夫が言う、「少し変わった性癖」とは「3P」だった。なかでも夫は、「妻が自分以外の男性に抱かれる様子をみて興奮する『NTR(寝取られ)マニア』という性癖」だという。

「びっくりしました。でも、正直、私も嫌いではなかったので…。夫からは、『相手男性にはちゃんとゴムをつけさせるから』と言われました。夫は、セックスそのものはもう体力的な衰えから厳しいようですが、そうしたプレイを見ての射精ならまだいけそうです。だから、その際に精子を貰って不妊治療に励もうと夫と話し合いました」

 以来、ノリコさんは、夫と、「元ヤンキー」だったという夫の兄貴分男性(53)や弟分男性(48)を交え、妊娠を目指して「寝取られプレイ」を楽しんでいるが、兄貴分と弟分男性は挿入時、かならずゴムをつける。対して夫は挿入なし。プレイを見ながらの射精に徹する。

 その際、夫はレディースクリニックに持ち込むための精子を採取、それをノリコさん、兄貴分たちも見守る。夫と若い時分からの仲間たち皆が“妊活”に協力的。このことが、ノリコさんたち夫妻の“心の支え”になっているのだという。
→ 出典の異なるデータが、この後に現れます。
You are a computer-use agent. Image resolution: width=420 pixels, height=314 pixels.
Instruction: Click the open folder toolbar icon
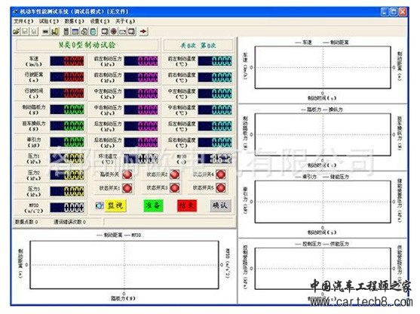pos(17,32)
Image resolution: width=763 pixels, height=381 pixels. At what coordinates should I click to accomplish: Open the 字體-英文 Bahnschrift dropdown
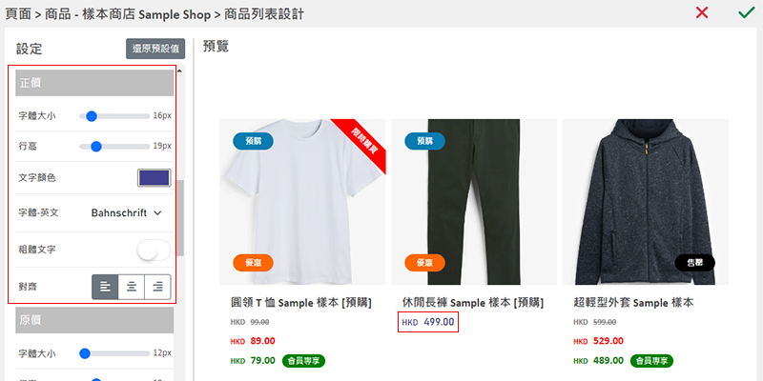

「俺のタネではないけど、子づくりに協力している以上、俺の子でもある。子は宝だ。俺と弟分も含めて、3人の男が“父親”といえる。幸せな子だよ」兄貴分男性は、こんな珍説を開陳するが、これは冒頭部で紹介したアイコさんが言う、「彼氏たちも生まれた子を、まるで『自分の子』のように可愛がってくれます」と見事に一致する。

 夫とはセックスレス、でも夫のDNAを受け継ぐ子を持ちたい。そのために婚外の男性に愛される…にわかには信じ難いと思う人も多いだろうが、こうした“協力関係”は、確かに存在するのだ。

 医療技術の発達で不妊治療も一般的になった現代だからこその、肉体関係なしでの懐胎を希望する妻たちの言い分。「こんな関係もアリ」とすんなり納得するには奇抜すぎる話ではあるが、当の本人たちの満足度はいかにも高そうだった。